▸ Goal of the exercise: Copy all of the data below without altering a single line.
[Opening Provided records section]
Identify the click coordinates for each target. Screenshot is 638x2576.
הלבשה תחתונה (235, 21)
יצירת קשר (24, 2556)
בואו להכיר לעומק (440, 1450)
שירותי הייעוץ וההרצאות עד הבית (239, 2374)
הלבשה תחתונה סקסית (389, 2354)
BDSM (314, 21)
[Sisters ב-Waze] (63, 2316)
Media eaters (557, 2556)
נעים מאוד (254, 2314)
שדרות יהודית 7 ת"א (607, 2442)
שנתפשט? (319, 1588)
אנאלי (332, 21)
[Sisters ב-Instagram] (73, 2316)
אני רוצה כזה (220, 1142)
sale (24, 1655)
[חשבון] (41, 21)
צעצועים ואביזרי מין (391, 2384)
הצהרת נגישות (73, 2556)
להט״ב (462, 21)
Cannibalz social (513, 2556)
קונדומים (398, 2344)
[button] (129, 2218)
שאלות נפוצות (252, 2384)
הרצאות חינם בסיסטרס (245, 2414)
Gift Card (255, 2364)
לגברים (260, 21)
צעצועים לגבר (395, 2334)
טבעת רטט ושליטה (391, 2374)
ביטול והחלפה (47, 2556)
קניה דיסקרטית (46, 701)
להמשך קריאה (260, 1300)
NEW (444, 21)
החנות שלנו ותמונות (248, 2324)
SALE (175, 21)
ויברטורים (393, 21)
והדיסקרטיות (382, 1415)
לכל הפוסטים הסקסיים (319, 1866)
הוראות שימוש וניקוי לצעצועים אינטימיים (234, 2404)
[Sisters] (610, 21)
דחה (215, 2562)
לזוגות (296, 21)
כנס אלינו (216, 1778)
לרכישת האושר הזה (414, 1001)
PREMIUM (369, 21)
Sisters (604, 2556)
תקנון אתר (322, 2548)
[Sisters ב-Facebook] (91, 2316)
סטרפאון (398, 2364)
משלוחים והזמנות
[Closing Provided records section]
▸ Written reply:
Identify the click coordinates for each target. Screenshot is 638x2576.
הלבשה תחתונה (235, 21)
יצירת קשר (24, 2556)
בואו להכיר לעומק (440, 1450)
שירותי הייעוץ וההרצאות עד הבית (239, 2374)
הלבשה תחתונה סקסית (389, 2354)
BDSM (314, 21)
[Sisters ב-Waze] (63, 2316)
Media eaters (557, 2556)
נעים מאוד (254, 2314)
שדרות יהודית 7 ת"א (607, 2442)
שנתפשט? (319, 1588)
אנאלי (332, 21)
[Sisters ב-Instagram] (73, 2316)
אני רוצה כזה (220, 1142)
sale (24, 1655)
[חשבון] (41, 21)
צעצועים ואביזרי מין (391, 2384)
הצהרת נגישות (73, 2556)
להט״ב (462, 21)
Cannibalz social (513, 2556)
קונדומים (398, 2344)
[button] (129, 2218)
שאלות נפוצות (252, 2384)
הרצאות חינם בסיסטרס (245, 2414)
Gift Card (255, 2364)
לגברים (260, 21)
צעצועים לגבר (395, 2334)
טבעת רטט ושליטה (391, 2374)
ביטול והחלפה (47, 2556)
קניה דיסקרטית (46, 701)
להמשך קריאה (260, 1300)
NEW (444, 21)
החנות שלנו ותמונות (248, 2324)
SALE (175, 21)
ויברטורים (393, 21)
והדיסקרטיות (382, 1415)
לכל הפוסטים הסקסיים (319, 1866)
הוראות שימוש וניקוי לצעצועים אינטימיים (234, 2404)
[Sisters] (610, 21)
דחה (215, 2562)
לזוגות (296, 21)
כנס אלינו (216, 1778)
לרכישת האושר הזה (414, 1001)
PREMIUM (369, 21)
Sisters (604, 2556)
תקנון אתר (322, 2548)
[Sisters ב-Facebook] (91, 2316)
סטרפאון (398, 2364)
משלוחים והזמנות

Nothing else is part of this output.